## WHAT YOU ARE ASKED TO DO
With the pictures omitted, print exactly the lines below, from the one containing "Identify the click" through the one containing "Kiến thức SEO [menuitem]", and nothing else.

━━ MATERIAL PROVIDED

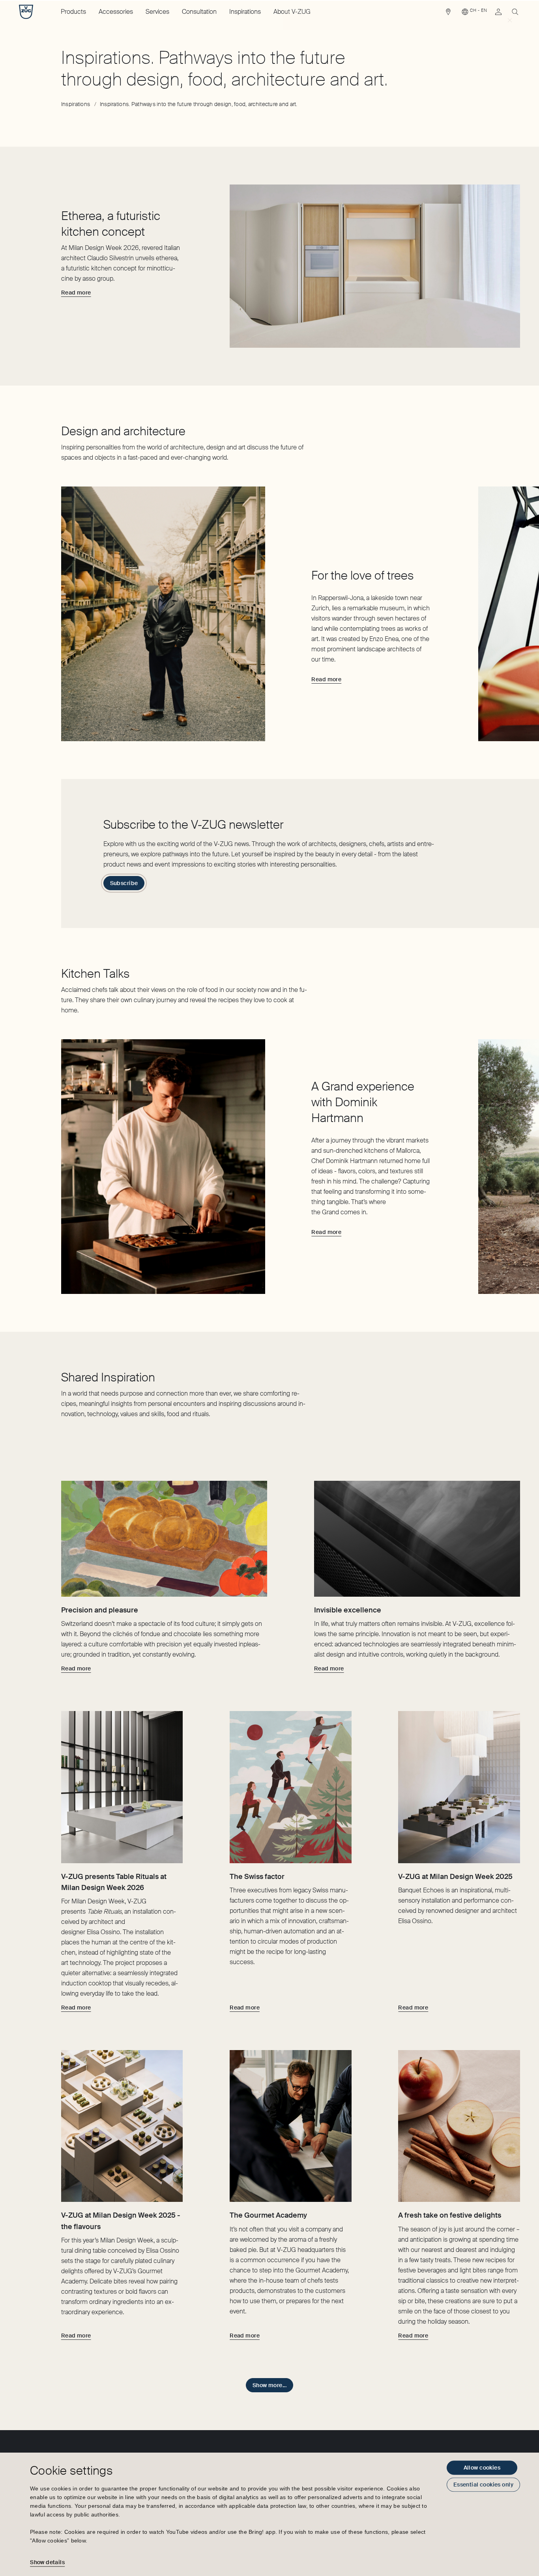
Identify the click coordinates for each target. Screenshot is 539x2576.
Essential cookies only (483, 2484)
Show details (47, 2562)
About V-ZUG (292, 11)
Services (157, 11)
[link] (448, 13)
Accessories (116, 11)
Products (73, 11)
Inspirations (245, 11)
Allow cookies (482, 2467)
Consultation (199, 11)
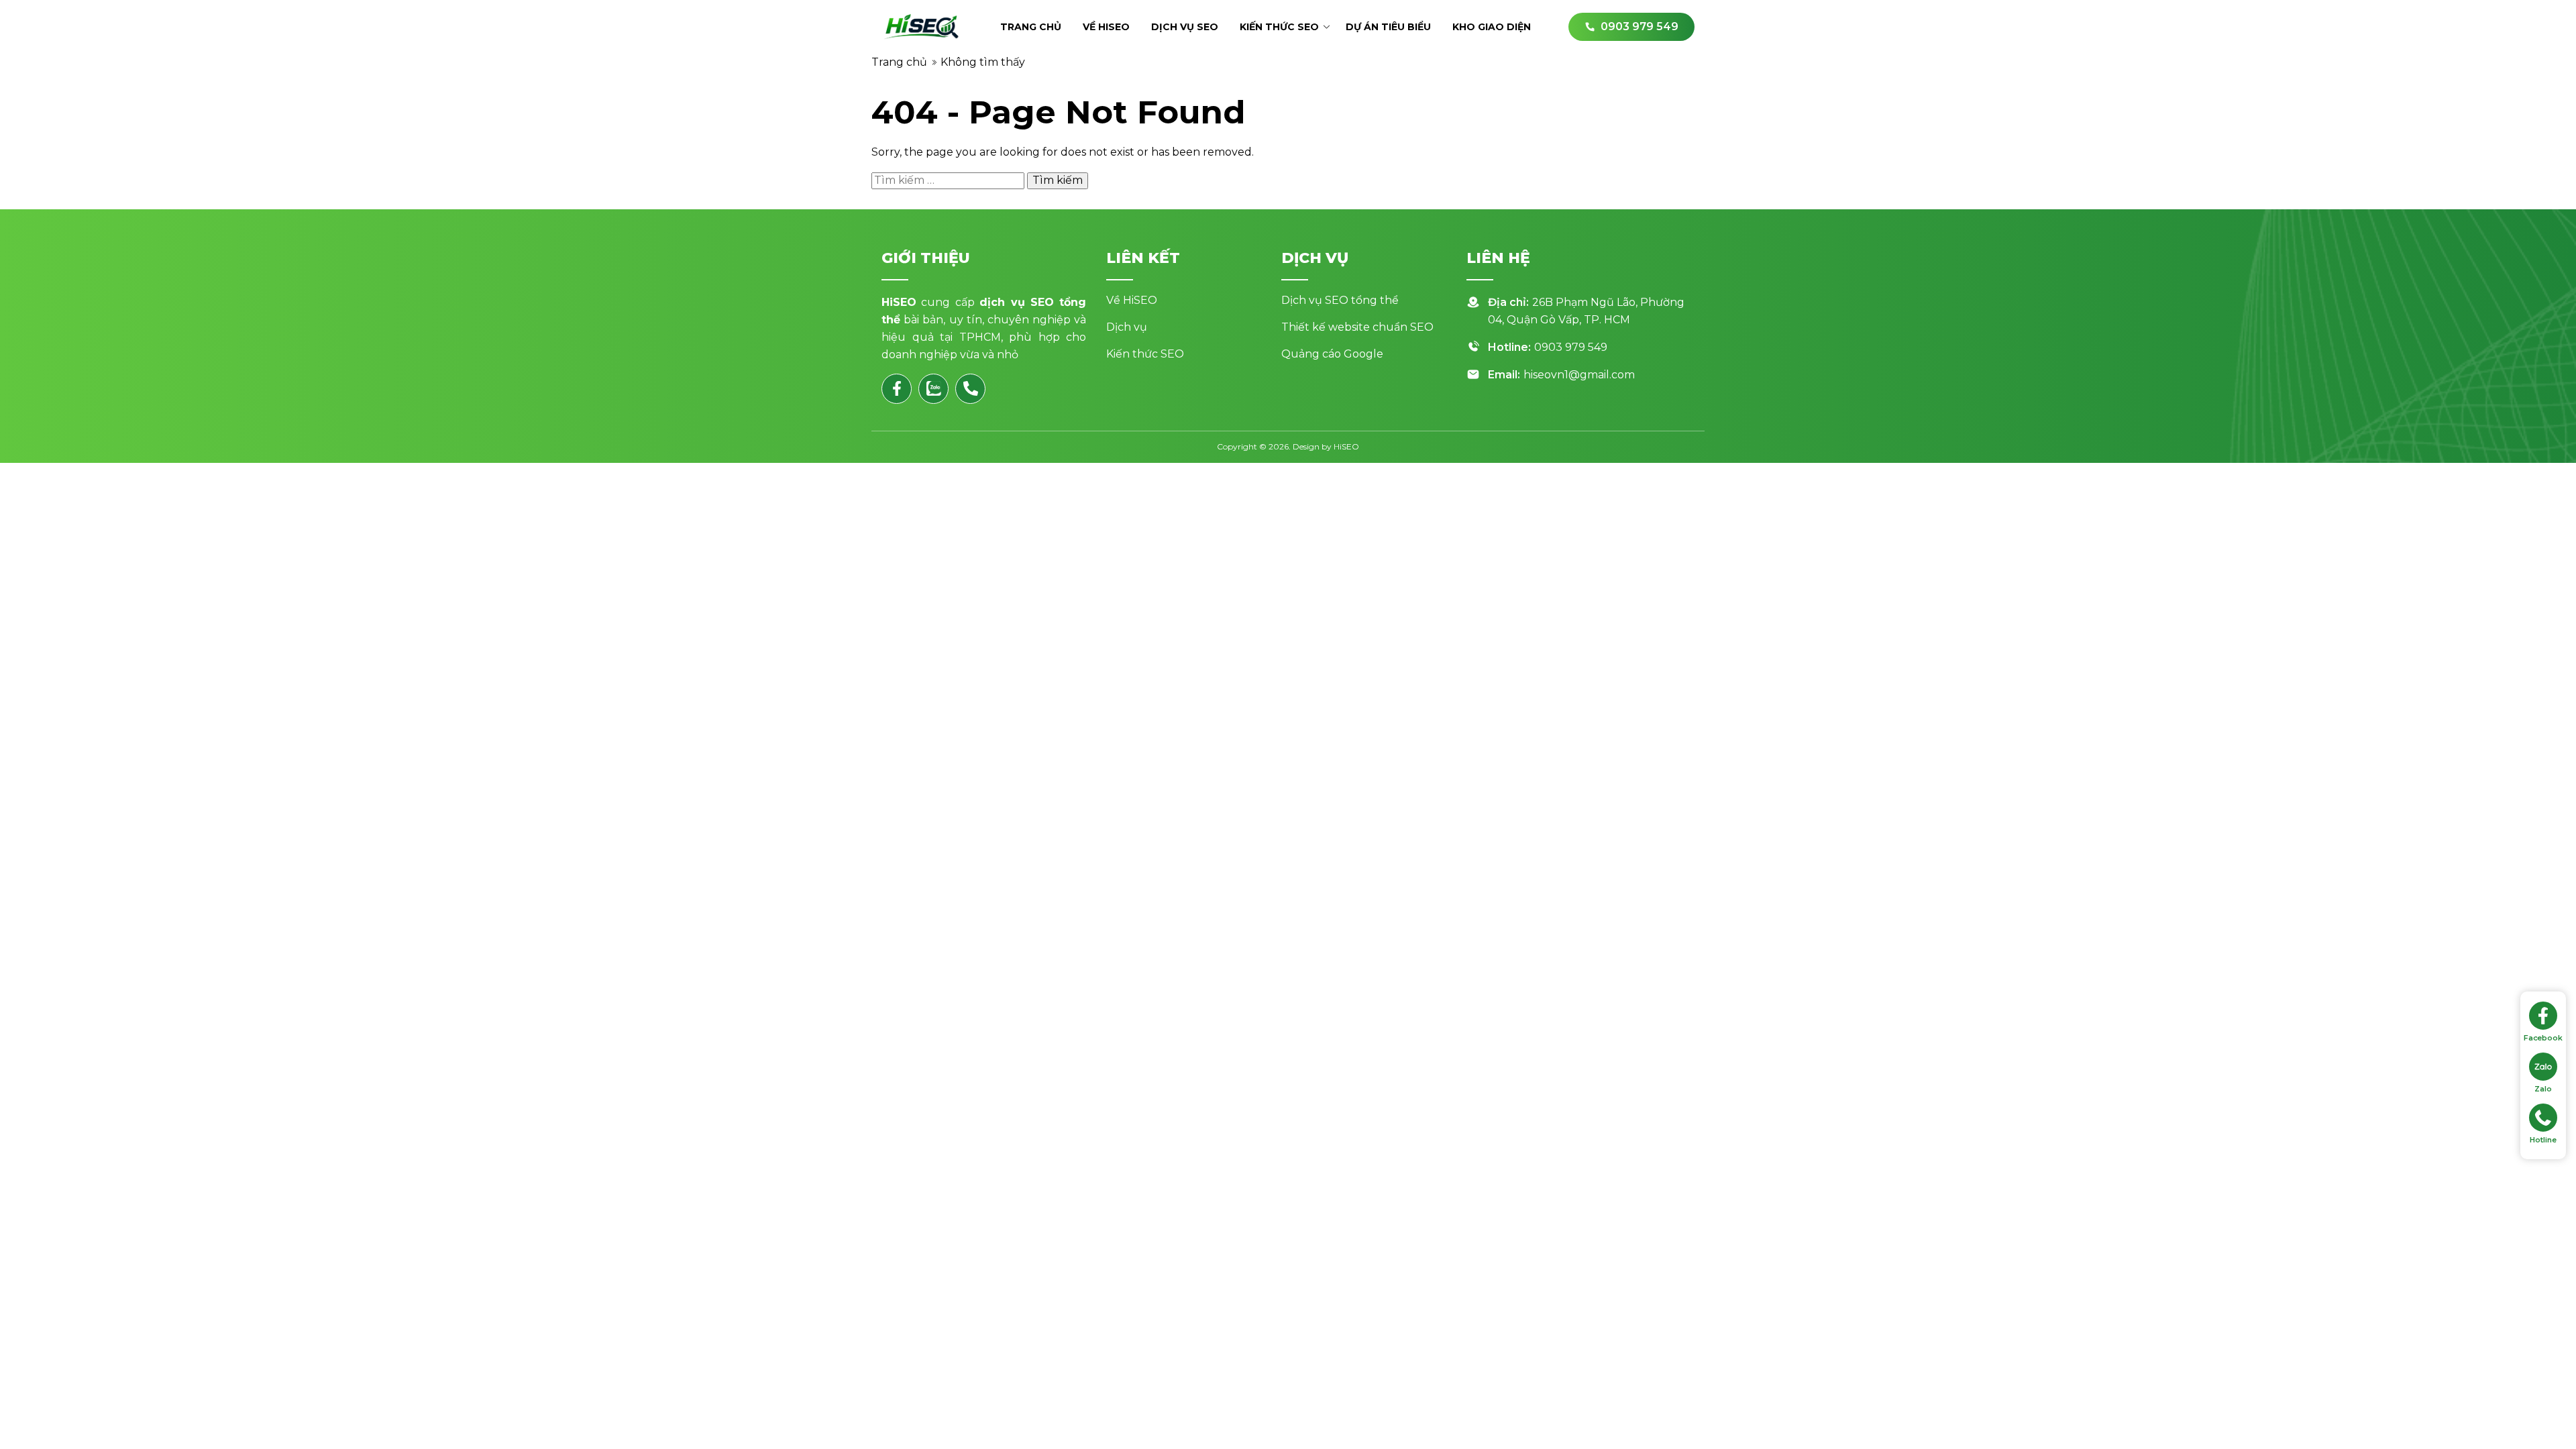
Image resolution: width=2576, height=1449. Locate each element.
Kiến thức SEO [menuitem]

━━━━
━━ MATERIAL PROVIDED

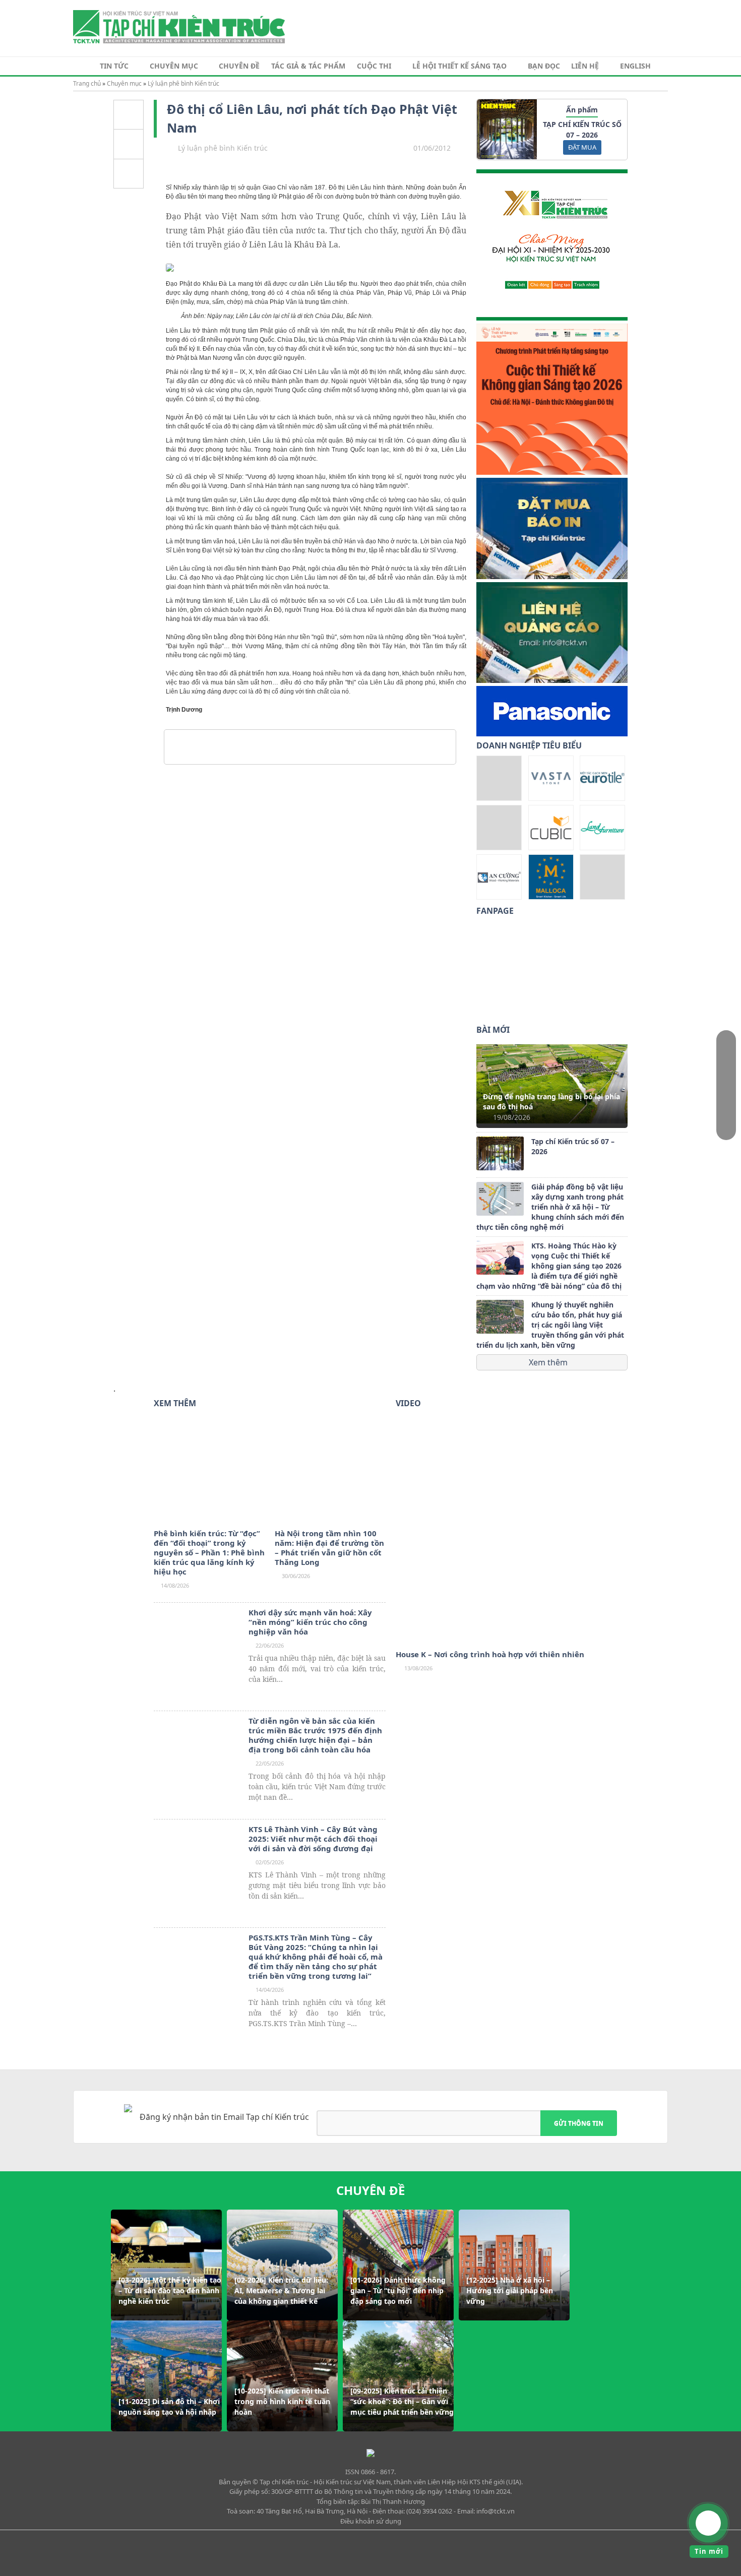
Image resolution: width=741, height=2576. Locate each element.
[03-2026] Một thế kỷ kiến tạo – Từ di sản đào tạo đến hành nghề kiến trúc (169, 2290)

━━━━
━━ MATERIAL PROVIDED

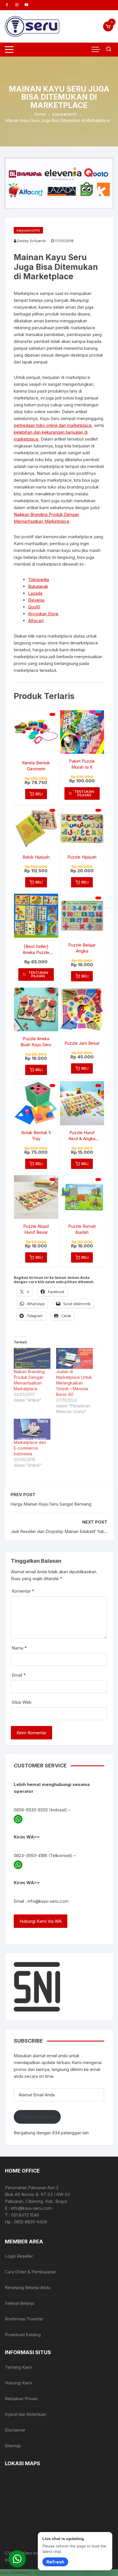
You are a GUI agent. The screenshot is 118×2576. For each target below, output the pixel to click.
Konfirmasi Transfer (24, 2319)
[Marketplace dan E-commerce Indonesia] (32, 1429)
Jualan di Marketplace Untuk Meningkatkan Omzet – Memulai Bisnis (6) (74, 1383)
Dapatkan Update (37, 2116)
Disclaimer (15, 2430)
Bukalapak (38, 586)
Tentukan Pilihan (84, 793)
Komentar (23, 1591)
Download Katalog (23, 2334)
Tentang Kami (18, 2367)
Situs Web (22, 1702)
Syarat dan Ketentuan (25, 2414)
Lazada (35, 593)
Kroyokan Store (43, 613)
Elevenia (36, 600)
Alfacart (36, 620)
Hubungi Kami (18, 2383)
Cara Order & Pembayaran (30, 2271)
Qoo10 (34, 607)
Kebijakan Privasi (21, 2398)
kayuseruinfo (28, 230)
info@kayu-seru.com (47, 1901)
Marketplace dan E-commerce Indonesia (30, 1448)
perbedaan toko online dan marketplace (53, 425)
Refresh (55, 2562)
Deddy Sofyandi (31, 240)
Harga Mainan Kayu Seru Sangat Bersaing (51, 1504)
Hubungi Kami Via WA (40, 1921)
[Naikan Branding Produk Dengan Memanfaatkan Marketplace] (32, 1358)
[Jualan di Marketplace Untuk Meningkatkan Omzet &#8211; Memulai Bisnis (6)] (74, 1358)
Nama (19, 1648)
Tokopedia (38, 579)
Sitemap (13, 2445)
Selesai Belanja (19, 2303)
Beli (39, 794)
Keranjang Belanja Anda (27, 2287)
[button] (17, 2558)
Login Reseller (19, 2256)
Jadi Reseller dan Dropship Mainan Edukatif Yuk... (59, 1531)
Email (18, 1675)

━━━━

## ANSWER SECTION
Identify the click coordinates for each target. Screenshot is 539x2576.
Essential cookies only (483, 2484)
Show details (47, 2562)
About V-ZUG (292, 11)
Services (157, 11)
[link] (448, 13)
Accessories (116, 11)
Products (73, 11)
Inspirations (245, 11)
Allow cookies (482, 2467)
Consultation (199, 11)
Image resolution: width=2576, height=1449. Locate each element.
Kiến thức SEO [menuitem]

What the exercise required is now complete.